A Best Time: A best time usually represents an improvement in endurance, strength, and technique. It measures the swimmer first against themselves and second against the rest of the world. Intermediate through more advanced swimmers above the age of 11 should strive to know their best times.
Proper Technique: How was the start, the strokes, the turns, the pace, the race strategy?
Winning: Winning means racing with someone and finishing ahead. In some cases that means winning the event. However, in every heat there are several races -- there is a race for 1st, there may be a race for 3rd, there may be a race for 5th or even for seventh. Coaches look for swimmers to be in a race, whether it is for 1st or 7th, and to try their best to "win."
The coach expects to speak with each swimmer before and after each swim. Parents, please be sure to direct your child to the coach before the event. When you see your child after the event ask them if they have spoken with the coach about their race and if not, direct them to the coach as soon as possible.

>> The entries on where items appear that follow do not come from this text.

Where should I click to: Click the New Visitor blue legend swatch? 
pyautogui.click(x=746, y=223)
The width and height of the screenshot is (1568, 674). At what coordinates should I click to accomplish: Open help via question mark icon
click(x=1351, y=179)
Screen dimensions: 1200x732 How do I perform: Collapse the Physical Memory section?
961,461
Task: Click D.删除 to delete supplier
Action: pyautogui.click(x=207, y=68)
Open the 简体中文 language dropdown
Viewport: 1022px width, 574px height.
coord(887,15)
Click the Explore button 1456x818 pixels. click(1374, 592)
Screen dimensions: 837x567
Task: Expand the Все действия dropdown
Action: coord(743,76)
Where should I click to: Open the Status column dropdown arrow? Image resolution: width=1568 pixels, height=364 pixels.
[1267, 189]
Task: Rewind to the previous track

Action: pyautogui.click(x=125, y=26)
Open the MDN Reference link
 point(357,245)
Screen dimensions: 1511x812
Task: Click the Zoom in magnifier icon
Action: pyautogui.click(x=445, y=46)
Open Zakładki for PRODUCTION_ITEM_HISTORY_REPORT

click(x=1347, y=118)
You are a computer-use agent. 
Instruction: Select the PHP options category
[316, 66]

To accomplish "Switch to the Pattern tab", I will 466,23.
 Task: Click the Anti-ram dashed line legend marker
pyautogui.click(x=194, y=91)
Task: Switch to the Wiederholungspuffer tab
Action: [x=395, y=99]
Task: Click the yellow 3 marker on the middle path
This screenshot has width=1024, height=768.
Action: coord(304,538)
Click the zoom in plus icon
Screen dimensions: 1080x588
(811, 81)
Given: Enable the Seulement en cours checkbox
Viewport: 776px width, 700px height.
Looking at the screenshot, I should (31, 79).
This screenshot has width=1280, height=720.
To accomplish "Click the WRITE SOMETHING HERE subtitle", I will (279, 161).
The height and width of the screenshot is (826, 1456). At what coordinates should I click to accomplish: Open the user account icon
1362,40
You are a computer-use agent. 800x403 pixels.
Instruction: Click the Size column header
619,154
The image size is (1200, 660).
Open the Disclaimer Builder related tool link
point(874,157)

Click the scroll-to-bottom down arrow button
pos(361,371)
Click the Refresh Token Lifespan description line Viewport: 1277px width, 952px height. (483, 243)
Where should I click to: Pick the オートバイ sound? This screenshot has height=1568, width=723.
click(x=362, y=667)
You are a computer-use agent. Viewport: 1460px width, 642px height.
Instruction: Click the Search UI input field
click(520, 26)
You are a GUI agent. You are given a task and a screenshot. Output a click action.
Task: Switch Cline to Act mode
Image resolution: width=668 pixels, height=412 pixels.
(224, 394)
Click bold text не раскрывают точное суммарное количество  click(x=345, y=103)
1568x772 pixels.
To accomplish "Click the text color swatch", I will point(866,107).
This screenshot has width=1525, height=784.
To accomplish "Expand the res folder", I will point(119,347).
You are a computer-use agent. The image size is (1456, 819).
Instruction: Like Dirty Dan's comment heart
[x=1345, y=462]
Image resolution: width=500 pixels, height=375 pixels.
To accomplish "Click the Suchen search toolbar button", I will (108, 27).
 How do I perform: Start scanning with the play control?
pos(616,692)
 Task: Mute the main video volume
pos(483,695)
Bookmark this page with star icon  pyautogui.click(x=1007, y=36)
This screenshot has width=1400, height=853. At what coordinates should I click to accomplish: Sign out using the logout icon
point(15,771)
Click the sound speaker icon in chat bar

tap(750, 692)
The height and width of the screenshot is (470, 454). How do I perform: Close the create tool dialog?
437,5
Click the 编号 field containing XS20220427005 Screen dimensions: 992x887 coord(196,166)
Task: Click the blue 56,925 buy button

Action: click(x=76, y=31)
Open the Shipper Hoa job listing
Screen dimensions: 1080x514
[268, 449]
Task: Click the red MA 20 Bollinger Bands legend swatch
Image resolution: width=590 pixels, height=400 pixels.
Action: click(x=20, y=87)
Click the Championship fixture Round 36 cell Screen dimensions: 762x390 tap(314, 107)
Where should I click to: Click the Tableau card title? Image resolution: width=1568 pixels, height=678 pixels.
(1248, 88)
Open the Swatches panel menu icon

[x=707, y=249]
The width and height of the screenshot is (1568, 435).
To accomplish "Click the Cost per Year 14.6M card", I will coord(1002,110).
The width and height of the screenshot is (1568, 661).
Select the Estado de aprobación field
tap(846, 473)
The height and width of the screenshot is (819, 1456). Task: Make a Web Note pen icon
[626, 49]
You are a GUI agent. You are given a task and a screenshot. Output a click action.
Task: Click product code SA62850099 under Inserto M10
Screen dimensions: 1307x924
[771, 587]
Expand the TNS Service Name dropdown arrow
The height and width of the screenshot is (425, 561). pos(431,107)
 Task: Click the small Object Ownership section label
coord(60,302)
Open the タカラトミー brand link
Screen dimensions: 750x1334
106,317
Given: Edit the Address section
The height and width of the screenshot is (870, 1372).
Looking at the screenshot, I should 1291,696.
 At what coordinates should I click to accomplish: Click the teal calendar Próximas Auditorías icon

The coach should be the last person to talk to the swimmer before the event and the first to talk to the swimmer after the event.
Before the swim the coach will talk to swimmers about technique, pacing, race strategy, and best times. Younger aged swimmers and less experienced swimmers will need direct reminders from the coach but as they age and grow in experience the coach will expect more information coming from the swimmer. Ideally, the coach would like to have the swimmer tell the coach what they plan on doing in their event as a quiz to see how well prepared the swimmer is. After the event the coach will ask them how they viewed their swim, listen to their responses, and then review the swim as the coach saw it.
In this process it is important that parents play the role of emotional support -- give warm towels, and hugs, a "good luck, darling" to your swimmer and ask them to check in with the coach before and after their swim. When the swimmer returns from their post race discussion with the coach it’s appropriate to ask them how they thought their swim was as well as to ask what the coach thought of the swim. Please leave the race strategies, breathing patterns, stroke, start and turn reminders, time analysis and race analysis to the coach. Any questions or comments parents have for the coach should be addressed directly with the coach at an appropriate time when the coach is not watching other swims.